• [Set exercise] Reproduce each of the following lines without any changes.

• [Data shown]
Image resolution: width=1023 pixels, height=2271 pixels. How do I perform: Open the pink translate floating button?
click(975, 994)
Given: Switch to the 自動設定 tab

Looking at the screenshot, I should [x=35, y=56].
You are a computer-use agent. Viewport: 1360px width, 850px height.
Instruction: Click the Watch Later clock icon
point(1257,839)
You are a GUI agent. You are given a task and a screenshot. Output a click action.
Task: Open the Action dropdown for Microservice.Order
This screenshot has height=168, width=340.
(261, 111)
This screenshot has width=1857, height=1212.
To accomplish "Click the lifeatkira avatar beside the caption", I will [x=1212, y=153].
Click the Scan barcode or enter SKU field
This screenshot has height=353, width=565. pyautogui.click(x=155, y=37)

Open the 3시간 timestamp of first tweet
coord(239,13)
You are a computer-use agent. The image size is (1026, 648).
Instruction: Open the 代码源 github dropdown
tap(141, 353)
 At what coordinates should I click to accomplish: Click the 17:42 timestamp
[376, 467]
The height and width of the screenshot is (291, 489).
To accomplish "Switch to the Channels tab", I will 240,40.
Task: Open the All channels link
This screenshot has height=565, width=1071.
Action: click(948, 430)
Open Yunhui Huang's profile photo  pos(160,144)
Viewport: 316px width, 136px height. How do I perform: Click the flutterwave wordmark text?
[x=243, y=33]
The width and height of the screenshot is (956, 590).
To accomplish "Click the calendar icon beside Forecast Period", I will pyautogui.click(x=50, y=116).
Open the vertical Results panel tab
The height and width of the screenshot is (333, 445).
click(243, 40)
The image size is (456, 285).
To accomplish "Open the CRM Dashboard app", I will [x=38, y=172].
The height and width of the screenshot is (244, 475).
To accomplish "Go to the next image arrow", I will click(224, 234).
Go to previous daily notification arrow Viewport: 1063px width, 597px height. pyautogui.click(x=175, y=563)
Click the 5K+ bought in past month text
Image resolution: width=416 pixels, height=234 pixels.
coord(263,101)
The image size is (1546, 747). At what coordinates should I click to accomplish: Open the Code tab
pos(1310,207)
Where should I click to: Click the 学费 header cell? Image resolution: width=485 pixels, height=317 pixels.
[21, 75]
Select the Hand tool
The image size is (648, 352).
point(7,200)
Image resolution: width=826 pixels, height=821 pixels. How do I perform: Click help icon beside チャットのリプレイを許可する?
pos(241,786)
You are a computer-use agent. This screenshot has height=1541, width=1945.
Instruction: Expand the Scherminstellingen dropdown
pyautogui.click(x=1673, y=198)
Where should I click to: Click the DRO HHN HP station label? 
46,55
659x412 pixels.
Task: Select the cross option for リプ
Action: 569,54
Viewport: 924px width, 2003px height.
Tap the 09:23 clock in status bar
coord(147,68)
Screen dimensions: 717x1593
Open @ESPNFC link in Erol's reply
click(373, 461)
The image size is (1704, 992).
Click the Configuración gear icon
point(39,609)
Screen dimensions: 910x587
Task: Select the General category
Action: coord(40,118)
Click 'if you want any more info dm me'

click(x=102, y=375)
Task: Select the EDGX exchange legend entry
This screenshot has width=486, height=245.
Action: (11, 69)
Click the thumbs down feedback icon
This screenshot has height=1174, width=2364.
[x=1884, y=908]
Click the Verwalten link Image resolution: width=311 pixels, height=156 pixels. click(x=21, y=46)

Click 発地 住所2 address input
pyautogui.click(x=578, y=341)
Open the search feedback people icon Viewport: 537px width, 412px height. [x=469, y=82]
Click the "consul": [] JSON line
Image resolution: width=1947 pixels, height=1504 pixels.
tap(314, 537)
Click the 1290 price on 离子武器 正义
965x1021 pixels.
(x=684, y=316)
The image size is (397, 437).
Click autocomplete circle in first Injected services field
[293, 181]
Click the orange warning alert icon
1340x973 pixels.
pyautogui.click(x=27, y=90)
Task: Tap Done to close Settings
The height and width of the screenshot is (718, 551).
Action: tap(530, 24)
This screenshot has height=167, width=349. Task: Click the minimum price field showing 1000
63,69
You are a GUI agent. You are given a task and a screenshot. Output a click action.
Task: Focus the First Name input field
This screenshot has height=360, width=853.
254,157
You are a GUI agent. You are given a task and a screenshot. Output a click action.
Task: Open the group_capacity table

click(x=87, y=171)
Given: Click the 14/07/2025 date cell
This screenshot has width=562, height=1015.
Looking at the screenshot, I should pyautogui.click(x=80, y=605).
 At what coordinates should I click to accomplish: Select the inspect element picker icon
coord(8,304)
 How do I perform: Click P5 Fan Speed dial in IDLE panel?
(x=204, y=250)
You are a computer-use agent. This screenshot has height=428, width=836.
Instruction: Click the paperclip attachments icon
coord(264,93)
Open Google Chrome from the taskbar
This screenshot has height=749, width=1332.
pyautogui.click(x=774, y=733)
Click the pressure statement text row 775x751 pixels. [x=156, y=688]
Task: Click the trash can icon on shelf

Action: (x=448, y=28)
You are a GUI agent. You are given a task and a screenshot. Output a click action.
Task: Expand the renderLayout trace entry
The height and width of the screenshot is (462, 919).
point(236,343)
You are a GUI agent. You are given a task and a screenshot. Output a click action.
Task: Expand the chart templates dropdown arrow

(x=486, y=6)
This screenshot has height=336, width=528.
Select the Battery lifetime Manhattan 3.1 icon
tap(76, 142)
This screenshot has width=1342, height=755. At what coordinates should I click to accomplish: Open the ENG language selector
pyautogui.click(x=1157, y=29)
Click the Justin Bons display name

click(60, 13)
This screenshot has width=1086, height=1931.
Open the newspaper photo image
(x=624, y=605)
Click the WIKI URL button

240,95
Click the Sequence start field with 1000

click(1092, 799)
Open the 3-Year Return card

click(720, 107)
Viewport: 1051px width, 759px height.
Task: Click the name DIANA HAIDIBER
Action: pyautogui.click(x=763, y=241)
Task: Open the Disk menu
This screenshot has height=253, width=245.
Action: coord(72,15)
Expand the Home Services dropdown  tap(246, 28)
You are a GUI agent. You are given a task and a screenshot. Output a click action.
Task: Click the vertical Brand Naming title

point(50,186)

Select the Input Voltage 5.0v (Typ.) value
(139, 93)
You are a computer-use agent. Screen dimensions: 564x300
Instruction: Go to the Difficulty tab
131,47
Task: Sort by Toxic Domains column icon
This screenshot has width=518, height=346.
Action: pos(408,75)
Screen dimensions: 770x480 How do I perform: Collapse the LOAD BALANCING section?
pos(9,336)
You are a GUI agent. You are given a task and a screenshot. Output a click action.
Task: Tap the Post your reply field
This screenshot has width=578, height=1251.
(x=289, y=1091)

• [Output of the exercise]
Image resolution: width=1023 pixels, height=2271 pixels. How do I perform: Open the pink translate floating button?
click(975, 994)
Given: Switch to the 自動設定 tab

Looking at the screenshot, I should [x=35, y=56].
You are a computer-use agent. Viewport: 1360px width, 850px height.
Instruction: Click the Watch Later clock icon
point(1257,839)
You are a GUI agent. You are given a task and a screenshot. Output a click action.
Task: Open the Action dropdown for Microservice.Order
This screenshot has height=168, width=340.
(261, 111)
This screenshot has width=1857, height=1212.
To accomplish "Click the lifeatkira avatar beside the caption", I will [x=1212, y=153].
Click the Scan barcode or enter SKU field
This screenshot has height=353, width=565. pyautogui.click(x=155, y=37)

Open the 3시간 timestamp of first tweet
coord(239,13)
You are a computer-use agent. The image size is (1026, 648).
Instruction: Open the 代码源 github dropdown
tap(141, 353)
 At what coordinates should I click to accomplish: Click the 17:42 timestamp
[376, 467]
The height and width of the screenshot is (291, 489).
To accomplish "Switch to the Channels tab", I will 240,40.
Task: Open the All channels link
This screenshot has height=565, width=1071.
Action: click(948, 430)
Open Yunhui Huang's profile photo  pos(160,144)
Viewport: 316px width, 136px height. How do I perform: Click the flutterwave wordmark text?
[x=243, y=33]
The width and height of the screenshot is (956, 590).
To accomplish "Click the calendar icon beside Forecast Period", I will pyautogui.click(x=50, y=116).
Open the vertical Results panel tab
The height and width of the screenshot is (333, 445).
click(243, 40)
The image size is (456, 285).
To accomplish "Open the CRM Dashboard app", I will [x=38, y=172].
The height and width of the screenshot is (244, 475).
To accomplish "Go to the next image arrow", I will click(224, 234).
Go to previous daily notification arrow Viewport: 1063px width, 597px height. pyautogui.click(x=175, y=563)
Click the 5K+ bought in past month text
Image resolution: width=416 pixels, height=234 pixels.
coord(263,101)
The image size is (1546, 747). At what coordinates should I click to accomplish: Open the Code tab
pos(1310,207)
Where should I click to: Click the 学费 header cell? Image resolution: width=485 pixels, height=317 pixels.
[21, 75]
Select the Hand tool
The image size is (648, 352).
point(7,200)
Image resolution: width=826 pixels, height=821 pixels. How do I perform: Click help icon beside チャットのリプレイを許可する?
pos(241,786)
You are a computer-use agent. This screenshot has height=1541, width=1945.
Instruction: Expand the Scherminstellingen dropdown
pyautogui.click(x=1673, y=198)
Where should I click to: Click the DRO HHN HP station label? 
46,55
659x412 pixels.
Task: Select the cross option for リプ
Action: 569,54
Viewport: 924px width, 2003px height.
Tap the 09:23 clock in status bar
coord(147,68)
Screen dimensions: 717x1593
Open @ESPNFC link in Erol's reply
click(373, 461)
The image size is (1704, 992).
Click the Configuración gear icon
point(39,609)
Screen dimensions: 910x587
Task: Select the General category
Action: coord(40,118)
Click 'if you want any more info dm me'

click(x=102, y=375)
Task: Select the EDGX exchange legend entry
This screenshot has width=486, height=245.
Action: (11, 69)
Click the thumbs down feedback icon
This screenshot has height=1174, width=2364.
[x=1884, y=908]
Click the Verwalten link Image resolution: width=311 pixels, height=156 pixels. click(x=21, y=46)

Click 発地 住所2 address input
pyautogui.click(x=578, y=341)
Open the search feedback people icon Viewport: 537px width, 412px height. [x=469, y=82]
Click the "consul": [] JSON line
Image resolution: width=1947 pixels, height=1504 pixels.
tap(314, 537)
Click the 1290 price on 离子武器 正义
965x1021 pixels.
(x=684, y=316)
The image size is (397, 437).
Click autocomplete circle in first Injected services field
[293, 181]
Click the orange warning alert icon
1340x973 pixels.
pyautogui.click(x=27, y=90)
Task: Tap Done to close Settings
The height and width of the screenshot is (718, 551).
Action: tap(530, 24)
This screenshot has height=167, width=349. Task: Click the minimum price field showing 1000
63,69
You are a GUI agent. You are given a task and a screenshot. Output a click action.
Task: Focus the First Name input field
This screenshot has height=360, width=853.
254,157
You are a GUI agent. You are given a task and a screenshot. Output a click action.
Task: Open the group_capacity table

click(x=87, y=171)
Given: Click the 14/07/2025 date cell
This screenshot has width=562, height=1015.
Looking at the screenshot, I should pyautogui.click(x=80, y=605).
 At what coordinates should I click to accomplish: Select the inspect element picker icon
coord(8,304)
 How do I perform: Click P5 Fan Speed dial in IDLE panel?
(x=204, y=250)
You are a computer-use agent. This screenshot has height=428, width=836.
Instruction: Click the paperclip attachments icon
coord(264,93)
Open Google Chrome from the taskbar
This screenshot has height=749, width=1332.
pyautogui.click(x=774, y=733)
Click the pressure statement text row 775x751 pixels. [x=156, y=688]
Task: Click the trash can icon on shelf

Action: (x=448, y=28)
You are a GUI agent. You are given a task and a screenshot. Output a click action.
Task: Expand the renderLayout trace entry
The height and width of the screenshot is (462, 919).
point(236,343)
You are a GUI agent. You are given a task and a screenshot. Output a click action.
Task: Expand the chart templates dropdown arrow

(x=486, y=6)
This screenshot has height=336, width=528.
Select the Battery lifetime Manhattan 3.1 icon
tap(76, 142)
This screenshot has width=1342, height=755. At what coordinates should I click to accomplish: Open the ENG language selector
pyautogui.click(x=1157, y=29)
Click the Justin Bons display name

click(60, 13)
This screenshot has width=1086, height=1931.
Open the newspaper photo image
(x=624, y=605)
Click the WIKI URL button

240,95
Click the Sequence start field with 1000

click(1092, 799)
Open the 3-Year Return card

click(720, 107)
Viewport: 1051px width, 759px height.
Task: Click the name DIANA HAIDIBER
Action: pyautogui.click(x=763, y=241)
Task: Open the Disk menu
This screenshot has height=253, width=245.
Action: coord(72,15)
Expand the Home Services dropdown  tap(246, 28)
You are a GUI agent. You are given a task and a screenshot. Output a click action.
Task: Click the vertical Brand Naming title

point(50,186)

Select the Input Voltage 5.0v (Typ.) value
(139, 93)
You are a computer-use agent. Screen dimensions: 564x300
Instruction: Go to the Difficulty tab
131,47
Task: Sort by Toxic Domains column icon
This screenshot has width=518, height=346.
Action: pos(408,75)
Screen dimensions: 770x480 How do I perform: Collapse the LOAD BALANCING section?
pos(9,336)
You are a GUI agent. You are given a task and a screenshot. Output a click action.
Task: Tap the Post your reply field
This screenshot has width=578, height=1251.
(x=289, y=1091)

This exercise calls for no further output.